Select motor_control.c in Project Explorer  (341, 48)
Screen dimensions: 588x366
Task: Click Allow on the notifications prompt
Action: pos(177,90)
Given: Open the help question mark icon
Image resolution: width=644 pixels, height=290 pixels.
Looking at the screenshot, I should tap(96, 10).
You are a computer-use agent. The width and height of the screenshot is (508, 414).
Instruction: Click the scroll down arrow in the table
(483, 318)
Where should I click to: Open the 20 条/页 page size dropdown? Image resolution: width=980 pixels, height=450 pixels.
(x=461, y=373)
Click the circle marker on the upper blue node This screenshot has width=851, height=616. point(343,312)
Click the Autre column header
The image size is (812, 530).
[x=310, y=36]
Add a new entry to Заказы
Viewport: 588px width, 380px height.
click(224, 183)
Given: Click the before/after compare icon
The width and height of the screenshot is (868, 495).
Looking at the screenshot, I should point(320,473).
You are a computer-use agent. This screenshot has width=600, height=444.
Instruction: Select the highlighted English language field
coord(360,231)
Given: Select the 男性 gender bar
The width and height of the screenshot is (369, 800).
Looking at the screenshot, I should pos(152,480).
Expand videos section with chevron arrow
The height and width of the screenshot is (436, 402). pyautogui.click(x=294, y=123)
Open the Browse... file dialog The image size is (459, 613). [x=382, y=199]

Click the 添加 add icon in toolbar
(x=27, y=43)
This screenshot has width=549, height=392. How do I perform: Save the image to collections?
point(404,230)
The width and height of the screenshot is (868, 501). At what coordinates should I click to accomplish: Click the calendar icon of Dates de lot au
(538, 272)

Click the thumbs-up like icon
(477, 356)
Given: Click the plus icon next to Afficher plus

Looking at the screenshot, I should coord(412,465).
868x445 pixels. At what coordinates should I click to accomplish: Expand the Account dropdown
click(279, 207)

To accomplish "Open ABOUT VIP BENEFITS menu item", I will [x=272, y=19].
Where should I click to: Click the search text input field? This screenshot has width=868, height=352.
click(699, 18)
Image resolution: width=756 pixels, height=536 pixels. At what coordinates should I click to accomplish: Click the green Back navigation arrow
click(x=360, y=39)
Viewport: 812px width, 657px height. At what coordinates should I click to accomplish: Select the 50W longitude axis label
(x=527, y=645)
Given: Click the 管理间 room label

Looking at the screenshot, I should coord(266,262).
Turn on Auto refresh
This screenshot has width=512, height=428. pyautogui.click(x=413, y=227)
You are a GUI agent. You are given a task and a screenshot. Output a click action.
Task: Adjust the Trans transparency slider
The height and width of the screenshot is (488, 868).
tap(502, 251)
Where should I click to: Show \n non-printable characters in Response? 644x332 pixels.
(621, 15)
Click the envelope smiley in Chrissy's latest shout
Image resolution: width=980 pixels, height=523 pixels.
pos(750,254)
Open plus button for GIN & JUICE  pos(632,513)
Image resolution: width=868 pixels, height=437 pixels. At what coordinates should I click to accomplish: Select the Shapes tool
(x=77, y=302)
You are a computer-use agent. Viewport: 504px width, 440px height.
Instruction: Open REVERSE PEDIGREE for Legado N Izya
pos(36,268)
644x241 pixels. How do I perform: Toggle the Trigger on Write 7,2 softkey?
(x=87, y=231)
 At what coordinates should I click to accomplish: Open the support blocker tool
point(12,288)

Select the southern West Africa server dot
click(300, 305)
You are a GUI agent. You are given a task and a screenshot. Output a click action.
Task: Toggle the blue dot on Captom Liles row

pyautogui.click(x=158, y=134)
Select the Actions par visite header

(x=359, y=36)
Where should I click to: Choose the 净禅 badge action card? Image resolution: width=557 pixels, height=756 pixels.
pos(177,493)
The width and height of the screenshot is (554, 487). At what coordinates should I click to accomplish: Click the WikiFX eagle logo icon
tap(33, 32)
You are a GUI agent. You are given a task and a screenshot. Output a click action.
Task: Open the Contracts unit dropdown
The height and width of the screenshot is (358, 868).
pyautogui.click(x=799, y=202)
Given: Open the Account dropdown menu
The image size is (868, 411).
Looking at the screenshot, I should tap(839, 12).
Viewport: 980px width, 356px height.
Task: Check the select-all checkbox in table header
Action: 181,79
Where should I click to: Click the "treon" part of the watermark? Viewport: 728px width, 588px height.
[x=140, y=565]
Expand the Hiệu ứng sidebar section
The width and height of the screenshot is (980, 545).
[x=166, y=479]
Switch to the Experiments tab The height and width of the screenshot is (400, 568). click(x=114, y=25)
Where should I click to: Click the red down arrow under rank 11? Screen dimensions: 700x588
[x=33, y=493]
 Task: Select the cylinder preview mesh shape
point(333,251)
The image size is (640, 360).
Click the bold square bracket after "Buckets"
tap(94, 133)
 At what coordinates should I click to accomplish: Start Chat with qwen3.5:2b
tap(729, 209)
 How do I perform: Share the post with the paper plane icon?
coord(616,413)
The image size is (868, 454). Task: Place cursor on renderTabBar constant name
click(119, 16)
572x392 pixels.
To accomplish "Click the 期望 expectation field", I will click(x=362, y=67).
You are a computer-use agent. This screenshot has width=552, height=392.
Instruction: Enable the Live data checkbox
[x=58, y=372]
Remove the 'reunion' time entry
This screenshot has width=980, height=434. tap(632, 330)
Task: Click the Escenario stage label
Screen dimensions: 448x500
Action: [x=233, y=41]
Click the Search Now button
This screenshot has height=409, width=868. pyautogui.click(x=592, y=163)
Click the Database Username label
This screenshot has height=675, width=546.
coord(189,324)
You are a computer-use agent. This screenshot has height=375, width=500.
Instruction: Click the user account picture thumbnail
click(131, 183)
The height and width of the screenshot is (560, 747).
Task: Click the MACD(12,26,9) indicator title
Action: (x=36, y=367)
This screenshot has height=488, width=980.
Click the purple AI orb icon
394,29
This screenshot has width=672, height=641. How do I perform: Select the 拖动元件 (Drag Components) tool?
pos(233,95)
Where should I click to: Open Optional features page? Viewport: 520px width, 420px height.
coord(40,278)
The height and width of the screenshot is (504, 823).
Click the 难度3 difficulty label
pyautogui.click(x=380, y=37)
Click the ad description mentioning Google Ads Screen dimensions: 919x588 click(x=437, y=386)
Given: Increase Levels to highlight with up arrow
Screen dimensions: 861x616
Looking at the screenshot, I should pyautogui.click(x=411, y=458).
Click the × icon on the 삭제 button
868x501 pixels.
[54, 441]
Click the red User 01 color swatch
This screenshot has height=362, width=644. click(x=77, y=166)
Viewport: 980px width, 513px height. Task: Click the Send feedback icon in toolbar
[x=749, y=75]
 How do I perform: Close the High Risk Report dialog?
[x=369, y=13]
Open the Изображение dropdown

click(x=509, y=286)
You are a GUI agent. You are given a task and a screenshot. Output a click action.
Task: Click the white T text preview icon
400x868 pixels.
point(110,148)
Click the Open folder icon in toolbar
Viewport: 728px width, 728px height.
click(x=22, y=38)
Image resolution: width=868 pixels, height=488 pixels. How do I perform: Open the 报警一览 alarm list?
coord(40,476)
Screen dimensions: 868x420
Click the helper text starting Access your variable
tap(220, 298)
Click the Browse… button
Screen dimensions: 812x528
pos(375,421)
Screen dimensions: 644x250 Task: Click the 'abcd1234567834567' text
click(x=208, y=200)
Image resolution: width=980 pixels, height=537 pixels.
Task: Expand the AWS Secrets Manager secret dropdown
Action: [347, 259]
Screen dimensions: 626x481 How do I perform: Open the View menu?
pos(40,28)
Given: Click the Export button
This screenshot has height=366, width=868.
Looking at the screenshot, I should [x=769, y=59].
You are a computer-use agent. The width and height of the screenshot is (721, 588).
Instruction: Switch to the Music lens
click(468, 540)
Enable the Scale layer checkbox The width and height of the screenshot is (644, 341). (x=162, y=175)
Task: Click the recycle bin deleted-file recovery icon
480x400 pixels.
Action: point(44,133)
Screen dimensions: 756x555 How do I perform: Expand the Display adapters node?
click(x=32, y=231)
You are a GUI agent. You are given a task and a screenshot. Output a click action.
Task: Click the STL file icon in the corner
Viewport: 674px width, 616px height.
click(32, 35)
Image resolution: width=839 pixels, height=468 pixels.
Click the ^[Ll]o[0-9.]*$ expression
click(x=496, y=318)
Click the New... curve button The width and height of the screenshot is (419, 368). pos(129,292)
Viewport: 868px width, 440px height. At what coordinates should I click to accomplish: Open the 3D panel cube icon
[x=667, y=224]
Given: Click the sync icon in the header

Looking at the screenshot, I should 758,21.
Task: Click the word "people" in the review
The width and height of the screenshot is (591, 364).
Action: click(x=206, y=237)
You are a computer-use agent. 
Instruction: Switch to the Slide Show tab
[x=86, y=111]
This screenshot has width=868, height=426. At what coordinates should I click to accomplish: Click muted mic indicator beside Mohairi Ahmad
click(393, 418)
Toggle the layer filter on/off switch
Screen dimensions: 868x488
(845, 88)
============================================================
• **Required work**
What number of lines in the listing contain the word "computer"? Supply the number with no accompanying text.

• **Your response**
7